Biercuk's Quantum Control Laboratory sits precisely at the intersection of control engineering and precision measurement. The group uses trapped ytterbium ions β€” including large 2D Penning-trap crystals β€” as both quantum simulators and as calibrated sensors, and is best known for noise spectroscopy: using the qubit itself as a spectrum analyser of its environment, then designing dynamical-decoupling and open-loop control sequences that null the dominant noise.

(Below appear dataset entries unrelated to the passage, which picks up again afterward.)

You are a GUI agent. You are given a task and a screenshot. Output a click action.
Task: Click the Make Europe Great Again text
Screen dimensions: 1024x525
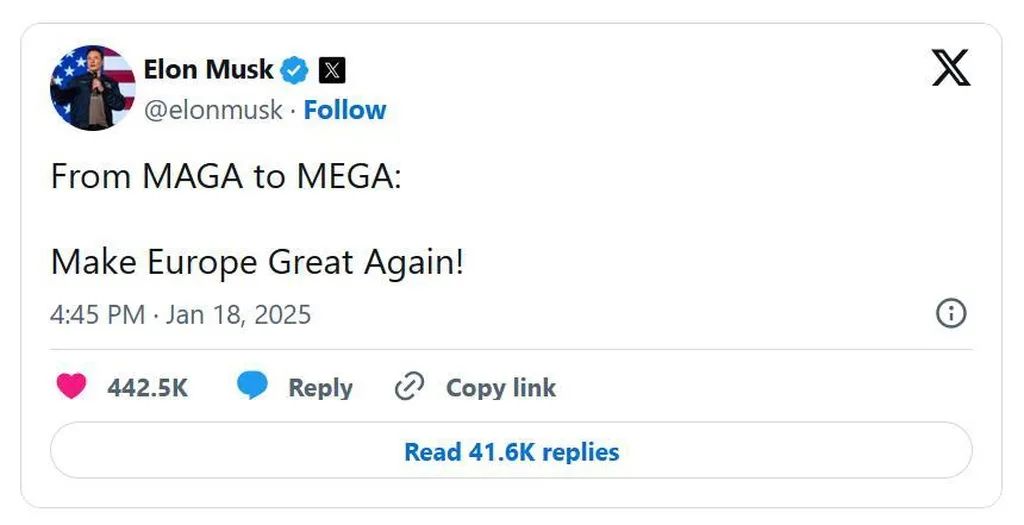(x=257, y=263)
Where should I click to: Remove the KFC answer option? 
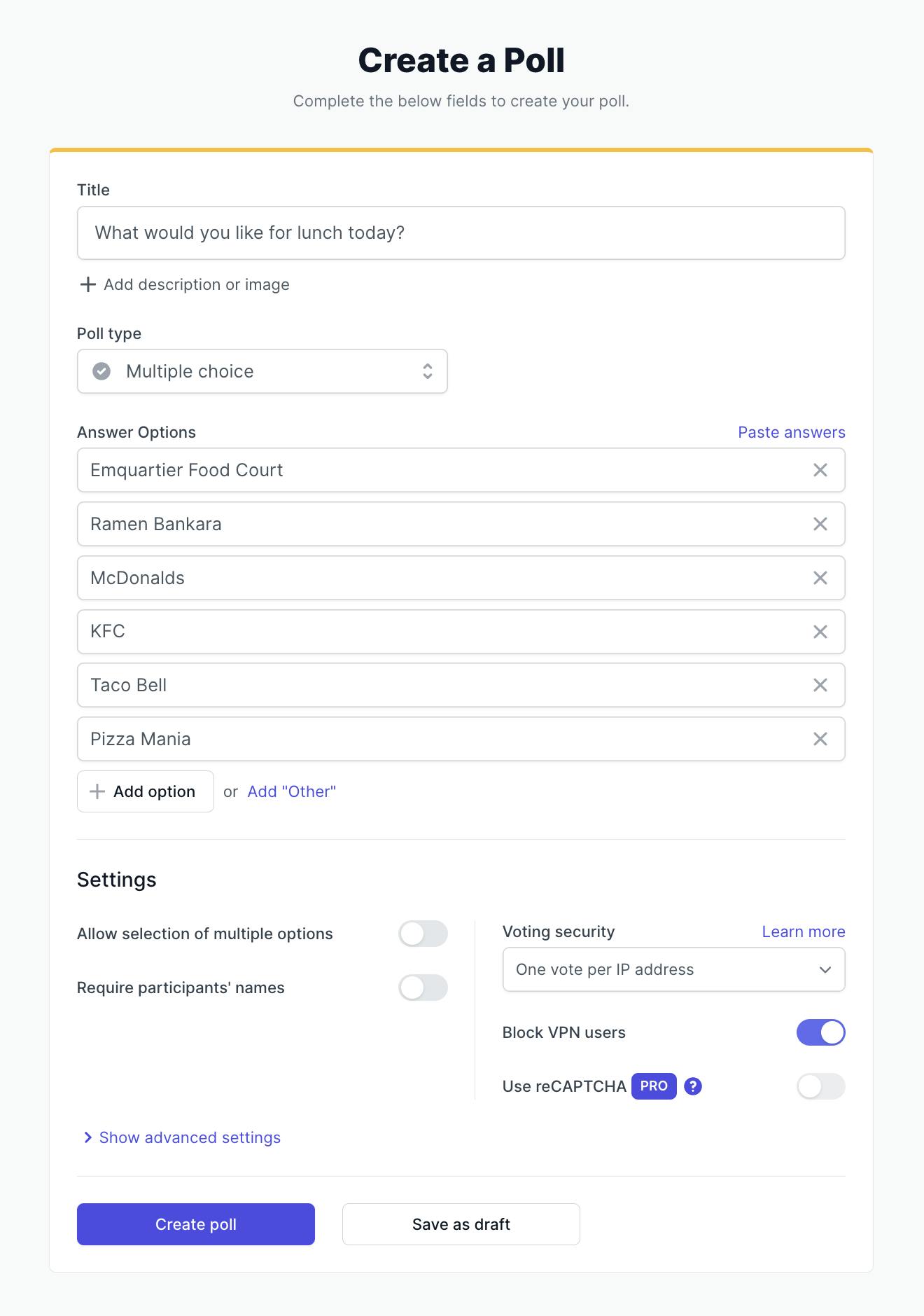coord(820,631)
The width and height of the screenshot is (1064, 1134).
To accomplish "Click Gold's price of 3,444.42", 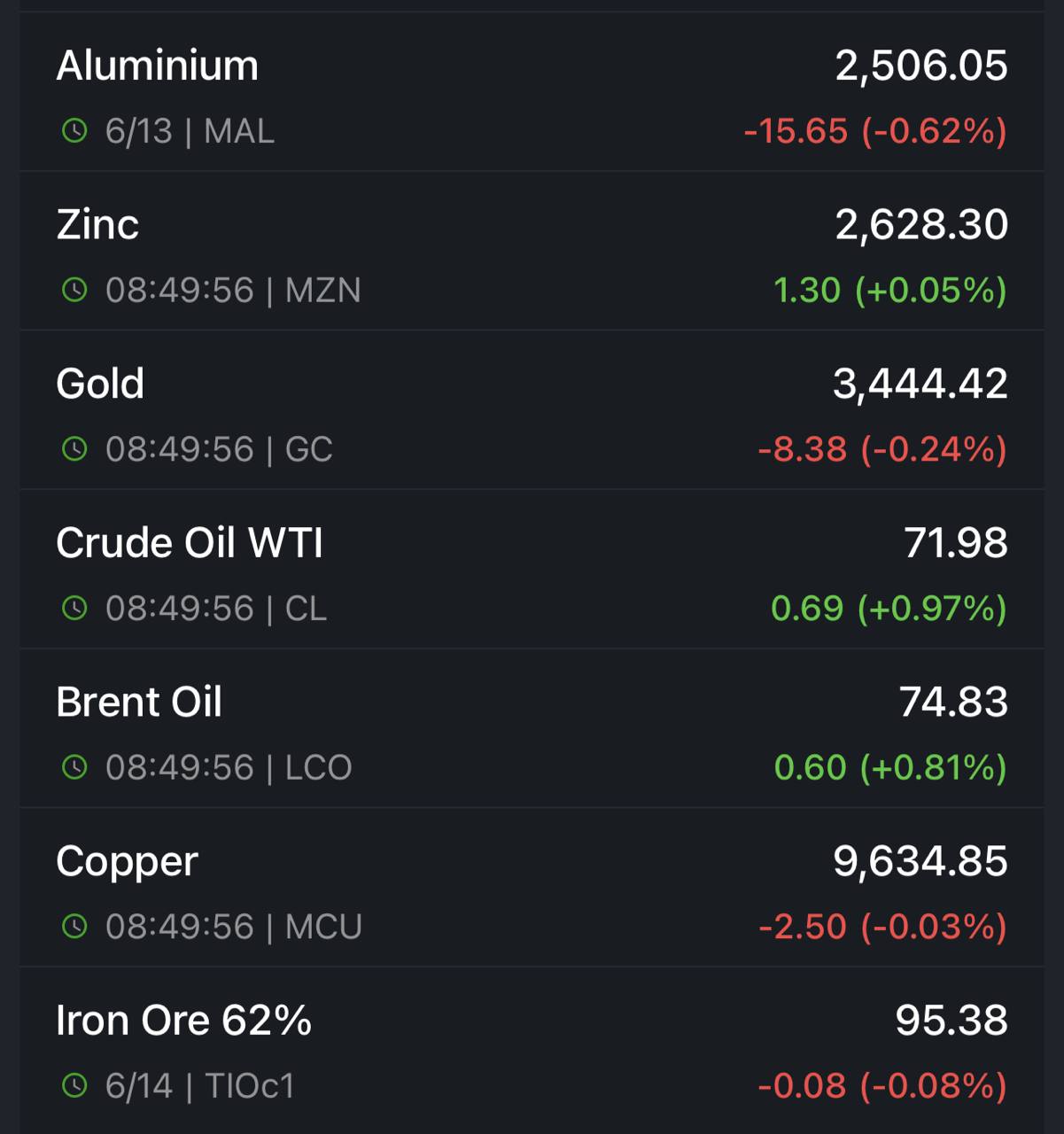I will [920, 384].
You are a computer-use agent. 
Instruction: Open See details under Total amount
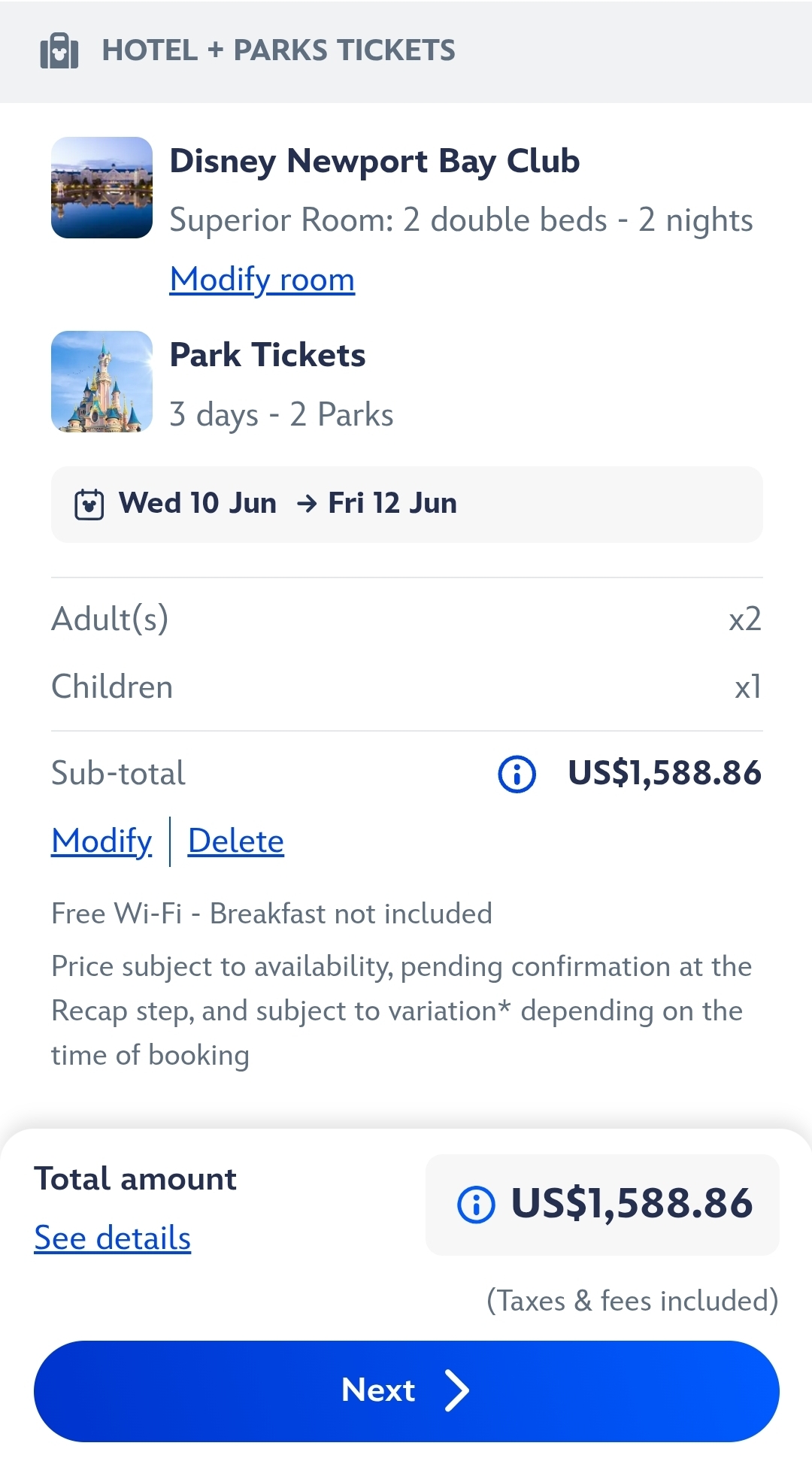[x=112, y=1238]
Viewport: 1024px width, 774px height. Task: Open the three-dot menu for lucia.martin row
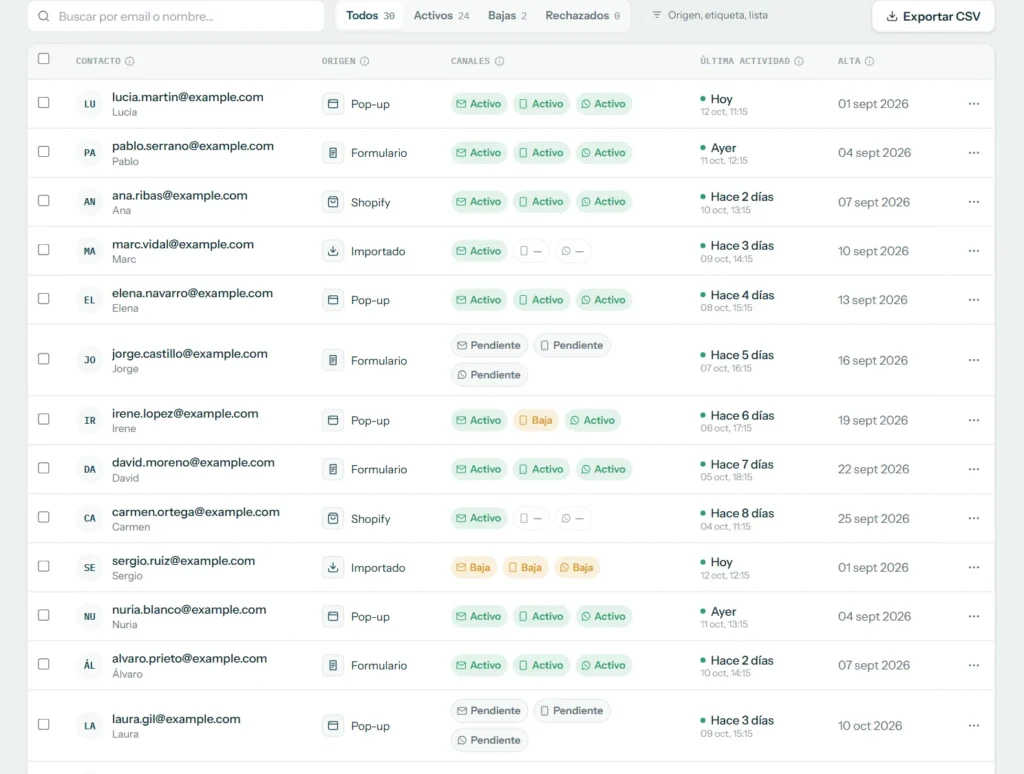[974, 104]
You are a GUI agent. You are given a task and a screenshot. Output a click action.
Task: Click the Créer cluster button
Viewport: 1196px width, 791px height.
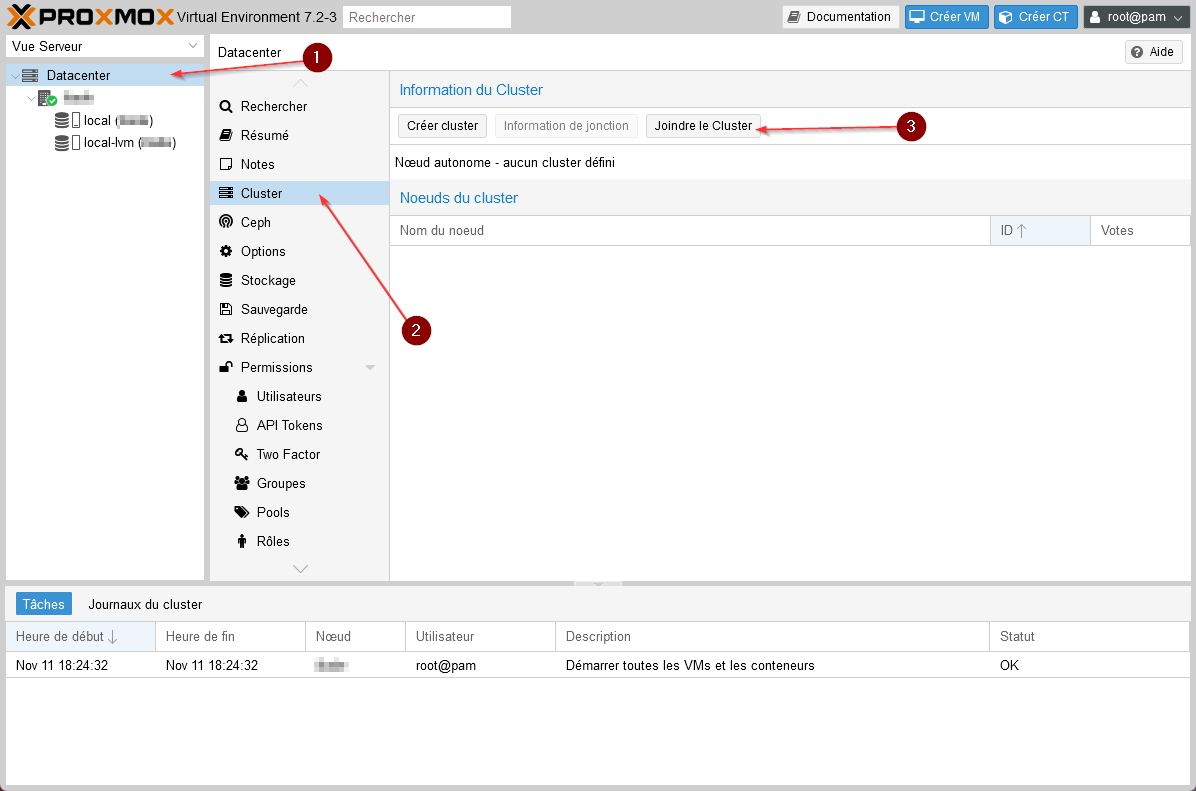click(x=443, y=126)
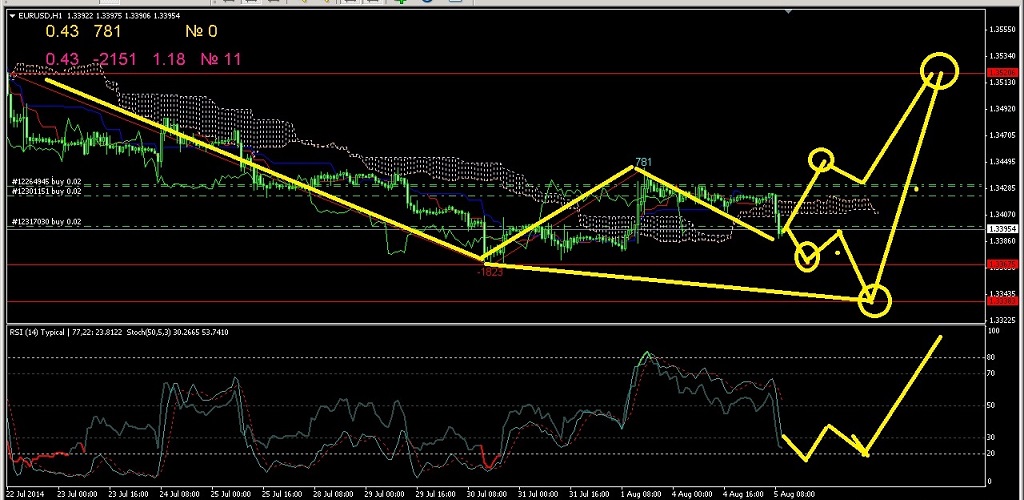1024x500 pixels.
Task: Click the triangle arrow beside EURUSD,H1 title
Action: pos(13,13)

That programme produced Q-CTRL, his quantum control software company, and more recently a serious push into quantum sensing for navigation (magnetic anomaly navigation, quantum-enhanced RF sensing) as a commercial and defence application. Positioned against the established body of NV-ensemble quantum sensing work β€” DEER, nanoscale NMR and T1 relaxometry protocols operating at pT/sqrt(Hz) field sensitivity β€” his filter-function and noise-spectroscopy formalism is now standard equipment in the NV community for designing the DEER and dynamical-decoupling sequences that deliver pT/sqrt(Hz) sensitivity; a candidate from that background would find the theoretical toolkit immediately familiar. Large, well-funded group with strong industry pathways.

Department(s)/lab(s): Physics / LKB (Atom Interferometry at SYRTE-affiliated) | Atom Interferometry and Inertial Sensors (LKB) @ ENS Paris
Summary:

The LKB atom interferometry group (also at SYRTE, Observatoire de Paris) develops cold atom inertial sensors including the world's best gyroscopes and gravimeters. Key research (Geiger, Landragin et al.): (1) interleaved cold atom gyroscope with 3.75 Hz sampling and 800ms interrogation (record sensitivity); (2) cold atom gradiometer for gravity gradient mapping; (3) atom chip-based compact sources for inertial navigation; (4) quantum optimal control for robust matter-wave sensing. QAFCA project (PEPR Quantique) on quantum sensors for geoscience and navigation. Note: The main PI is Remi Geiger (CNRS) / Arnaud Landragin, both at SYRTE/Observatoire de Paris (PSL), but LKB atom interferometry team is at ENS site.